◆ **EXERCISE TASKS**:
1. The passage on judges as lawmakers says the philosophical debates describe judges as having one of several kinds of ability to make law. List every kind it names.
2. Write the next part of the passage on judges as lawmakers, picking up after its final sentence.

The judge as law maker

  1. I have no intention of embarking on the philosophical debates around legitimacy of judges’ role as lawmakers. Those are, broadly, judges have no, covert, some, or unconstrained ability to make law.[19] The reality is we state the law as it is, rarely exclusively because what we think it should be: “for better or worse Judges do make law, and [we must] tackle the question how do they approach their task and how should they approach it”.[20]
  2. Subject to our obligation to apply appellate authority binding on us, what the law ‘is’ is a matter for our judgement. We may be assisted in, but not be relieved of, that task by how coordinate judges have determined similar issues. We must decide if those decisions nonetheless are correct. Thus our first consideration is if there is binding authority, either directly or analogously on point.
  3. Over thirty years ago, Lord Cooke assessed “in virtually every major field of law New Zealand law is radically, or at least very considerably, different from English law”, and urged we “work out our legal destiny”.[21] That destiny has New Zealand law increasingly spoken with a New Zealand accent. Our law is to be imbued also with tikanga. We now have a body of autochthonous appellate caselaw sufficient in depth and breadth not to warrant initial or determinative reference offshore. Contemporary English or United Kingdom law, whatever now may happen to it post-Brexit, presently is so influenced by European Union jurisprudence not to justify its wholesale adoption as an authoritative statement of our ‘common’ law. We should take note of our Australian and Canadian peers, whose senior court trial judgments almost exclusively, and observably, are made with reference only to domestic authority.

◆ **EXCERPTED RECORDS**:
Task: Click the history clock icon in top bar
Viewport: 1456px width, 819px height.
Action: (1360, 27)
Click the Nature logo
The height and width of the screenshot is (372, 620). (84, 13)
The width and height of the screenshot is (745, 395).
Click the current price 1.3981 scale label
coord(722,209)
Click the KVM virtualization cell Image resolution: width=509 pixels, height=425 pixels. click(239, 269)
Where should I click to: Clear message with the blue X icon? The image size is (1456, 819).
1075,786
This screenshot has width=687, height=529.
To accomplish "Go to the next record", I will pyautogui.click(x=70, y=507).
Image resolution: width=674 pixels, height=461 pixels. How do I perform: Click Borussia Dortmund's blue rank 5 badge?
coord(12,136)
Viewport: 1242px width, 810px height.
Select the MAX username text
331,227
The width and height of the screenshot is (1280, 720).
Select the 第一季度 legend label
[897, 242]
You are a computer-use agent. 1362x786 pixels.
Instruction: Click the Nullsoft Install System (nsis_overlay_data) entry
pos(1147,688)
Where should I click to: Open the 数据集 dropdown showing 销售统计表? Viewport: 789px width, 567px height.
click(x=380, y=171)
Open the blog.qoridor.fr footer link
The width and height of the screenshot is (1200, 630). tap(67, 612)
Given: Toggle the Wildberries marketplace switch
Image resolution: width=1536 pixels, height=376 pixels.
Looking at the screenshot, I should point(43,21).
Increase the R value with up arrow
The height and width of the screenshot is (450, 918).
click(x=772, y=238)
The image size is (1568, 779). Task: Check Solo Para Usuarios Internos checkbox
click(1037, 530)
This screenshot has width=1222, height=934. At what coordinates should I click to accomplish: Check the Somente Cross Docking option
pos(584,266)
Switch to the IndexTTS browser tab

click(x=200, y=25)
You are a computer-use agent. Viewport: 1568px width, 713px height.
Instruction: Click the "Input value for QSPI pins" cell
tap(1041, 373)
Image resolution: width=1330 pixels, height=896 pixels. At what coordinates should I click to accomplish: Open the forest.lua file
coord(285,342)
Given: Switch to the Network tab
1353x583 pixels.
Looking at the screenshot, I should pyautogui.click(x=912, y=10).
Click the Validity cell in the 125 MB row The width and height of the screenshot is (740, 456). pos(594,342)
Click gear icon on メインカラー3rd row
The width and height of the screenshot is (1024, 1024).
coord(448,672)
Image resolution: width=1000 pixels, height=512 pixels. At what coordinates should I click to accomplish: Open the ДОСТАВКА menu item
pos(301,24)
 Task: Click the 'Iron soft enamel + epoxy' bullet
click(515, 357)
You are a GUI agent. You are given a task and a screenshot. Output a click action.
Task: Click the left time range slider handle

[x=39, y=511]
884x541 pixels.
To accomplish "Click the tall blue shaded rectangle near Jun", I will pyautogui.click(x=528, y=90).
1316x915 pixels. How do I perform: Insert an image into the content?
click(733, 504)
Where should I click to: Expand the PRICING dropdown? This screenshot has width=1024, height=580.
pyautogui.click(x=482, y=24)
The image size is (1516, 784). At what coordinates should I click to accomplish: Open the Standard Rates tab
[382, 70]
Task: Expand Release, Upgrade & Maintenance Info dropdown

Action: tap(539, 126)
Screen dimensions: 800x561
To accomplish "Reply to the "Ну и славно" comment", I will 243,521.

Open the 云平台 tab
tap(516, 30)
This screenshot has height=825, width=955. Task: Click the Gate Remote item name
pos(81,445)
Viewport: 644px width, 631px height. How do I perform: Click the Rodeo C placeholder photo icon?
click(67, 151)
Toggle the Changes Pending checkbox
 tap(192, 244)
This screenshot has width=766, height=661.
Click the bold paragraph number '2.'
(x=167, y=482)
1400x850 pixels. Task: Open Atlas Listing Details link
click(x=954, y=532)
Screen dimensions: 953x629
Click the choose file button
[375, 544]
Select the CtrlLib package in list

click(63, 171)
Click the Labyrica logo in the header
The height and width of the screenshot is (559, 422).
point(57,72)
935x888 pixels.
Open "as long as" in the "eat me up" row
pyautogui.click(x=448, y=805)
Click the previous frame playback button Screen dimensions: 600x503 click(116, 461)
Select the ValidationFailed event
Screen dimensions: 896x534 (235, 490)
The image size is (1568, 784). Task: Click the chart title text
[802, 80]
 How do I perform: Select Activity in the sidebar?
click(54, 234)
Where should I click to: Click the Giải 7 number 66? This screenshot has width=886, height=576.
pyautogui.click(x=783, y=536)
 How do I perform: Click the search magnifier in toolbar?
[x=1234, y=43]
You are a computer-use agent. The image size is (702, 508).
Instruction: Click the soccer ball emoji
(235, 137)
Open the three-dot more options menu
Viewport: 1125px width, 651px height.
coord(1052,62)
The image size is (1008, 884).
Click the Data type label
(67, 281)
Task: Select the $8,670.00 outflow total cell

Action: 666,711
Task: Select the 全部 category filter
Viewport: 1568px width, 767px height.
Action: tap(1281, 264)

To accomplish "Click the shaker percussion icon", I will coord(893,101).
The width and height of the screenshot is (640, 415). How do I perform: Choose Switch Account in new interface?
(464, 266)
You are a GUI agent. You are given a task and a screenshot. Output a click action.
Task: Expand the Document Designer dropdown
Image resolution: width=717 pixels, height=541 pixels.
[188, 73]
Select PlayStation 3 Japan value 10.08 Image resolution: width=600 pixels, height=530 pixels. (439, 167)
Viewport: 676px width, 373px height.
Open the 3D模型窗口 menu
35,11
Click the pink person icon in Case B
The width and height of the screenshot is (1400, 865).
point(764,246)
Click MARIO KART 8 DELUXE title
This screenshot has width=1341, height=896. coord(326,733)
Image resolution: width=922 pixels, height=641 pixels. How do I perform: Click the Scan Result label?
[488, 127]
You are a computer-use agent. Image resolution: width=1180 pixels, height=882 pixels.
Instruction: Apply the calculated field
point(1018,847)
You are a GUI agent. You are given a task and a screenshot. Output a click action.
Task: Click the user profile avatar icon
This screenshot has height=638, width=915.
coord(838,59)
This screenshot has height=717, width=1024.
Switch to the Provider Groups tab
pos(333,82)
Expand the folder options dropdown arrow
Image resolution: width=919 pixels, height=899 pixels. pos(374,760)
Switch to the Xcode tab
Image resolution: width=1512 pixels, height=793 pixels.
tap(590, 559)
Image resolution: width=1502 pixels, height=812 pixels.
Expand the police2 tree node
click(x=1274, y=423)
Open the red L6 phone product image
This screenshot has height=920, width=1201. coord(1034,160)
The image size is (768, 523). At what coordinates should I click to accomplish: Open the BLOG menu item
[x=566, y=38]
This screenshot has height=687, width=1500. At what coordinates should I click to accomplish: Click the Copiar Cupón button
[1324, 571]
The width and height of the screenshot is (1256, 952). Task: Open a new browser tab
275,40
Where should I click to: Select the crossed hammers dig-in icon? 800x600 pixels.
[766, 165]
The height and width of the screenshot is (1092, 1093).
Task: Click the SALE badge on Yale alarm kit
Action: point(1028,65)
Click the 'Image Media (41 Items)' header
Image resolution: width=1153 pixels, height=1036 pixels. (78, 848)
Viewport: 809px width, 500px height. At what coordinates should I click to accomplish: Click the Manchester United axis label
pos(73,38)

◆ **ANSWERS IN ORDER**:
1. no ability, covert ability, some ability, unconstrained ability

2.
  4. Although it ought not require to be said, an early consideration is if there is applicable legislation. New Zealand’s statute base is comprehensive, extending to over 1100 current public Acts (and much subsidiary legislation), supplanted or supplemented at the rate of 100 new statutes every year.[22] It is no coincidence The Capital Letter uses statutes’ titles as its primary taxonomy. The influence of statute law is so pervasive some 60 per cent of appeals in the Supreme Court’s first decade involved aspects of statutory interpretation.[23] That Court’s most-cited text is Burrows and Carter’s Statute Law in New Zealand.[24] The text’s authors consider one result of the modern style of drafting is more general provisions with more scope for argument as to what they cover.[25] Attention to applicable legislation not infrequently is overlooked by counsel. Yet judges are bound to recognise parliamentary supremacy.
  5. Absent appellate authority or applicable statute, what constrains a judge then simply from stating what the position should be? Discipline is asserted by the requirement to give reasons for the decision. Those reasons are not to be quixotic, but objectively grounded in legal principle. Persuasive sources include comparable appellate or analogous coordinate decisions, which articulate a foundation for organisation of personal and business affairs on the basis of a particular understanding of the law.[26] Adoption or introduction of innovative structures may warrant consideration of how other jurisdictions have addressed similar issues.[27] In either case, departure should have to be justified.
  6. Judge-made law generally should be stable and reliable – drawing on the diversity of its decision-makers, present and past – as foundations for its legitimacy. That is the essence of the rule of law.[28] But, beyond appellate and statutory confinements, the judicial function involves the exercise of choice: of earlier decisions; between conflicting judgments; of determinative facts; and in degrees of certainty.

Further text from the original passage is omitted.